Unlike trends, signals “turn our attention to possible innovations before they become obvious…, they often focus our attention at the margins of society rather than the core. In this way, they are more likely to reveal disruptions and innovations.”
“Long-term decisions start in the short-term, so understanding how the world is changing in real time is far more valuable in your day-to-day career and life than trying to guess what will happen in the world twenty years from now.”
Search for things that might be clues to the future. Then, imagine how the change represented by these signals could affect your life. Make it personal and then expand your thinking.
Imagine that signal coming to life. Now, imagine a few different types of members (or non-members) and speculate as to how their lives, jobs, careers, and organizations will change if that imagined future actually happens. How will they adapt? Will they have to learn new skills? How will they prefer to learn?
Combine the signals you spot into a ten-year forecast to make predictions. The signals for 2028 exist today. 2028 is not so far off that’s it completely unimaginable. Just try imagining yourself ten years older and how those signals would affect you and the world around you. Don’t worry if your predictions seem outlandish. Futurist Jim Dator said, “Any useful statement about the future should at first seem ridiculous.”
Another way to exercise your futurist chops and strengthen your prediction muscle is to imagine how the past could have turned out differently and what that would have meant for the future. Work through some “what if” scenarios. When you think counterfactually, according to McGonigal, “you unlock your brain to predict a past that never was and to remember a future that hasn't happened.”
If you’d like to get a sense for how this plays out before you try it, read some alternate history books.
Foresight habits of mind
Association consultant Jeff De Cagna, Executive Advisor at Foresight First, works with many association boards on developing foresight so they can lead their organizations into the future. But before you can move forward, you must identify and recognize your organization’s orthodox beliefs.
Orthodox beliefs are “largely invisible and often counterproductive assumptions about…organizations and stakeholders, as well as the world around them,” said De Cagna. “In some cases, these orthodox beliefs have been in use for years or decades and are still deeply felt by many stakeholders even though they are no longer true or helpful.” What assumptions do you make about members and others that aren’t based on data?

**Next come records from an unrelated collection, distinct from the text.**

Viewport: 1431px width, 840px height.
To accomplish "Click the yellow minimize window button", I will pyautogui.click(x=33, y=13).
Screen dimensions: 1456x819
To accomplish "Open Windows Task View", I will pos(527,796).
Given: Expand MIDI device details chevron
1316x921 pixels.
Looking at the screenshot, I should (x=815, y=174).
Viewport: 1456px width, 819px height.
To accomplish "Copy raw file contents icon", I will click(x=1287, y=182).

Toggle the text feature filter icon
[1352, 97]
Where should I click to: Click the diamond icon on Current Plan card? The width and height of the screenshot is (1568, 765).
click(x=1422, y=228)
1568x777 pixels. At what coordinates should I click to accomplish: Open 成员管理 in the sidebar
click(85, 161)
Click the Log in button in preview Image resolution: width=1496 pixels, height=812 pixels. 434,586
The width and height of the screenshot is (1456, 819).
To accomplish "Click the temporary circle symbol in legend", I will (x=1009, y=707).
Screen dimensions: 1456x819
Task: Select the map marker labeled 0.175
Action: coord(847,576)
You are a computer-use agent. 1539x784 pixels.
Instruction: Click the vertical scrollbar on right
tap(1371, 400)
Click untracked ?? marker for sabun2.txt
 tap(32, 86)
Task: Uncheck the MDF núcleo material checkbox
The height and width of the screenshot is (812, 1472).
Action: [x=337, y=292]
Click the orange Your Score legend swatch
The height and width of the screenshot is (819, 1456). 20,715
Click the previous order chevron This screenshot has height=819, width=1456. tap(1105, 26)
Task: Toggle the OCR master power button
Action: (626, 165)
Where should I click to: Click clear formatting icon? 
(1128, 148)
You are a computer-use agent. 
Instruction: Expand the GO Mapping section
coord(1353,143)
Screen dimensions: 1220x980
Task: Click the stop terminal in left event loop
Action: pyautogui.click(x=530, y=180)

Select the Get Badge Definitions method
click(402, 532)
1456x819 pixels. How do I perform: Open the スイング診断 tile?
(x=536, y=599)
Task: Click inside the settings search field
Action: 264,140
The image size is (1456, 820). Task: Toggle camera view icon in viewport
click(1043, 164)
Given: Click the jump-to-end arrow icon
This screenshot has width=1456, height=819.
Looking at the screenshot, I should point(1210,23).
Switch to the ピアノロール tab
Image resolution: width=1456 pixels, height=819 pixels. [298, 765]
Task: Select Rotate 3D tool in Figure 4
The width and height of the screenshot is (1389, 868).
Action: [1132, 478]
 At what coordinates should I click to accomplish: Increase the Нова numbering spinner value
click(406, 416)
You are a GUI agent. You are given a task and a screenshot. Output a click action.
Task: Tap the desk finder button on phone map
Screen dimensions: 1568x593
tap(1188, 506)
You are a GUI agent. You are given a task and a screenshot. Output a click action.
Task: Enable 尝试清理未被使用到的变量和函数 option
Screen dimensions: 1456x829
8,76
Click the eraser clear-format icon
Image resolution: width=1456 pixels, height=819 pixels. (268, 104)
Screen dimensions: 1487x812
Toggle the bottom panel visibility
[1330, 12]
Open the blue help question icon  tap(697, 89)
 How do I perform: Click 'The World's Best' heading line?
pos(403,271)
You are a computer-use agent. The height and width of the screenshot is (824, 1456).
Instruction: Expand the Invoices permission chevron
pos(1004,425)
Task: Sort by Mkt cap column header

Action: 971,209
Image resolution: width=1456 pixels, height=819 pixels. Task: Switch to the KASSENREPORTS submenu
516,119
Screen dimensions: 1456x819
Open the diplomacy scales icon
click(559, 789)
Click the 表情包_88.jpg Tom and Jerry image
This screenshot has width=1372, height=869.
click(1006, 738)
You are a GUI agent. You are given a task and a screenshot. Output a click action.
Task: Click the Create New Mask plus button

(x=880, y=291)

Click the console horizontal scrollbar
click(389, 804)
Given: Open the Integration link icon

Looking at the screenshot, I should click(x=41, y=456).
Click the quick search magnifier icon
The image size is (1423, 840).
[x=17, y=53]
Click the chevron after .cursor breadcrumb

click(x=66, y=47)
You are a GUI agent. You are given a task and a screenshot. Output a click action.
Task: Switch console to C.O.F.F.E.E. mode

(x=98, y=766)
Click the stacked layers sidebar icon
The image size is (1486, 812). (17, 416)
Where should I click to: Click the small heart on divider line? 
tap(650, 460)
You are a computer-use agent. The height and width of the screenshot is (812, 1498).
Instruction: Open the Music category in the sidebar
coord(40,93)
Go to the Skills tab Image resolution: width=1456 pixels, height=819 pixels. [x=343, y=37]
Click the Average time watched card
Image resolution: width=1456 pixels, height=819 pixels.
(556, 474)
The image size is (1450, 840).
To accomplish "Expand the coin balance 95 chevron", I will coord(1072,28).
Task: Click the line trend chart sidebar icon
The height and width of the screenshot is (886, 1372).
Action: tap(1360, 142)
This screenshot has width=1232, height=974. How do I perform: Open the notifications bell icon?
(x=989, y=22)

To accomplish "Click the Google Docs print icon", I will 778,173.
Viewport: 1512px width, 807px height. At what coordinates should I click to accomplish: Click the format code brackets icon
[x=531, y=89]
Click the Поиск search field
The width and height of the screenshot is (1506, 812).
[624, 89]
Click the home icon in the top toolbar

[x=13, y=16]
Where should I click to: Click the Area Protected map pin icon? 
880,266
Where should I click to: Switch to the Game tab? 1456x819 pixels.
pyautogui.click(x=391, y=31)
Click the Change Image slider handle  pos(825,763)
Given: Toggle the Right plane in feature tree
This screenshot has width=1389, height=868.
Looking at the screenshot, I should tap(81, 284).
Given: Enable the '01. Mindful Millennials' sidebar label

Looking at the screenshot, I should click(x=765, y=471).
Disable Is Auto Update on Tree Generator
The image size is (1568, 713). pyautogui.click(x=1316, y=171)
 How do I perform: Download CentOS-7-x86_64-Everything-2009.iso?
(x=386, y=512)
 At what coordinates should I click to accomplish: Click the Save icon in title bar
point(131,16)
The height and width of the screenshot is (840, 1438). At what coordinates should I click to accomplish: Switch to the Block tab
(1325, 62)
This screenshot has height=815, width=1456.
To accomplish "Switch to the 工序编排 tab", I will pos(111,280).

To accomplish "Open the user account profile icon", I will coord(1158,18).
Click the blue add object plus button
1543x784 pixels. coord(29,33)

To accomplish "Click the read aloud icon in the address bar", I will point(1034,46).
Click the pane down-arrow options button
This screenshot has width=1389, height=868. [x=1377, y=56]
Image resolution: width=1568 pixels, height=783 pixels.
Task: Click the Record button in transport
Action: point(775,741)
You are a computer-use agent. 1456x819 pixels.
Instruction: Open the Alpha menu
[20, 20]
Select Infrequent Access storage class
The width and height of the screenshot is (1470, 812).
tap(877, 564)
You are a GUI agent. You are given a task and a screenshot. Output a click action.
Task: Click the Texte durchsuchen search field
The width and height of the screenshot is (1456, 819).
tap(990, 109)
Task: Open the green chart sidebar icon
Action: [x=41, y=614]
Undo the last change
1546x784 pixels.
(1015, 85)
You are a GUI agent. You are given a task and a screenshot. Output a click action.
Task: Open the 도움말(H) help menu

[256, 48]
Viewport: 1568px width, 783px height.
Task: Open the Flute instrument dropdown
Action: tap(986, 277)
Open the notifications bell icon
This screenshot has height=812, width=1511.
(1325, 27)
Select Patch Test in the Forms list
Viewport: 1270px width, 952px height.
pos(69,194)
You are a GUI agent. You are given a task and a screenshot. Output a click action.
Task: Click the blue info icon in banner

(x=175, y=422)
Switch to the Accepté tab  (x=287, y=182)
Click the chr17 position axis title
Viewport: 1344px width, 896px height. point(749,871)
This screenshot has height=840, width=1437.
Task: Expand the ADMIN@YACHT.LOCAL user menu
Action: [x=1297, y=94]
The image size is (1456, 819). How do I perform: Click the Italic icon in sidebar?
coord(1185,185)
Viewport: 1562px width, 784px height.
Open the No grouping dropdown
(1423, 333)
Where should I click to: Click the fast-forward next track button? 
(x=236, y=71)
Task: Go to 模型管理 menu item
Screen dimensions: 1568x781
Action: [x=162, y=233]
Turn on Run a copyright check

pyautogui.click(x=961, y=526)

Associations can develop their foresight by practicing two skills identified by De Cagna:
- Sense-making: Build an understanding of plausible futures through exploration, inquiry, and dialogue.
- Meaning-making: Probe the positive and negative implications of plausible futures.
Futurist and association consultant Marsha Rhea, president of Signature I, echoed De Cagna’s advice. “Challenge your assumptions, question your orthodox beliefs and reframe the problem are three critical thinking processes to break free of the habits and patterns that limit our ability to see new strategic opportunities.” She identified three habits of mind for futures thinking: critical analysis, inquisitiveness, and imagination.
Do you ever get together with colleagues to imagine different futures for your members, their industry or profession, or your association? If you can’t be part of a formal exercise, get together informally to talk about possible futures. Remember Dator’s advice, it's okay to be ridiculous, it might lead to an aha moment.
As you can see, thinking like a futurist doesn’t require specialized skills. In fact, critical thinking and creativity are what you need—the type of skills most of you have probably developed to some extent. Practice these forward-thinking and imaginative mindsets and you too can think like a futurist.